## Description of the task
Reproduce the items starting at the line containing "Where should I click to: Click" and ending at the line containing "(x=92, y=215)", adding -47 to every coordinate in the answers and keeping everything else unchanged.
========================
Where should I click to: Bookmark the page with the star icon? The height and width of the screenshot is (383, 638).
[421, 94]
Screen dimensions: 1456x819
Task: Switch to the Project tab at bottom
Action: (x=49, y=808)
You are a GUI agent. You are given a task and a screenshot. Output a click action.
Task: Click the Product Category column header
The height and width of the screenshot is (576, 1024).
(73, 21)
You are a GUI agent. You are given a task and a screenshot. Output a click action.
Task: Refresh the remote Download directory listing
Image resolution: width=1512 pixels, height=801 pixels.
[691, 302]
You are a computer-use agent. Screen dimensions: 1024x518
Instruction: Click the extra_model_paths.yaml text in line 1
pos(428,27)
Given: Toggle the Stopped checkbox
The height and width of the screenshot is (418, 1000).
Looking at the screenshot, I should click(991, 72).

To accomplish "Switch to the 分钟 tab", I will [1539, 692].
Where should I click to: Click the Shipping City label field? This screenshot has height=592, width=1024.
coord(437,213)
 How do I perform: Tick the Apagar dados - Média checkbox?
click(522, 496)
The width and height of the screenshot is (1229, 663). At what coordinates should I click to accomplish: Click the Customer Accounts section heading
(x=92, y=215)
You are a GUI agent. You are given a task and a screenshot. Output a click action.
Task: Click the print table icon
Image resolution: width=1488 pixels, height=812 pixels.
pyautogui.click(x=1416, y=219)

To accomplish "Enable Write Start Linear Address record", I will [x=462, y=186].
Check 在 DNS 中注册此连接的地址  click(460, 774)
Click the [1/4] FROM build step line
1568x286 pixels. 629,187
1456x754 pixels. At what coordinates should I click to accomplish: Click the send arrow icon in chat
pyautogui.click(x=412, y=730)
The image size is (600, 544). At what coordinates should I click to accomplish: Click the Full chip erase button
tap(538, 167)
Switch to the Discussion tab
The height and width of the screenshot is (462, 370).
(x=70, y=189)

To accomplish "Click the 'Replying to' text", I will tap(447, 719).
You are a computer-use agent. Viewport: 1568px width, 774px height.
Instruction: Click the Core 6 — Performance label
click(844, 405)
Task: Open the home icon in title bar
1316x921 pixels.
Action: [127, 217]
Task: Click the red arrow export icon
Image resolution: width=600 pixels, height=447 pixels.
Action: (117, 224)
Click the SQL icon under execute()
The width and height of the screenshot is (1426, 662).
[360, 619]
========================
## Result below
Where should I click to: Click the Shipping City label field? This screenshot has height=592, width=1024.
coord(390,166)
 How do I perform: Tick the Apagar dados - Média checkbox?
click(475, 449)
The width and height of the screenshot is (1229, 663). At what coordinates should I click to accomplish: Click the Customer Accounts section heading
(x=45, y=168)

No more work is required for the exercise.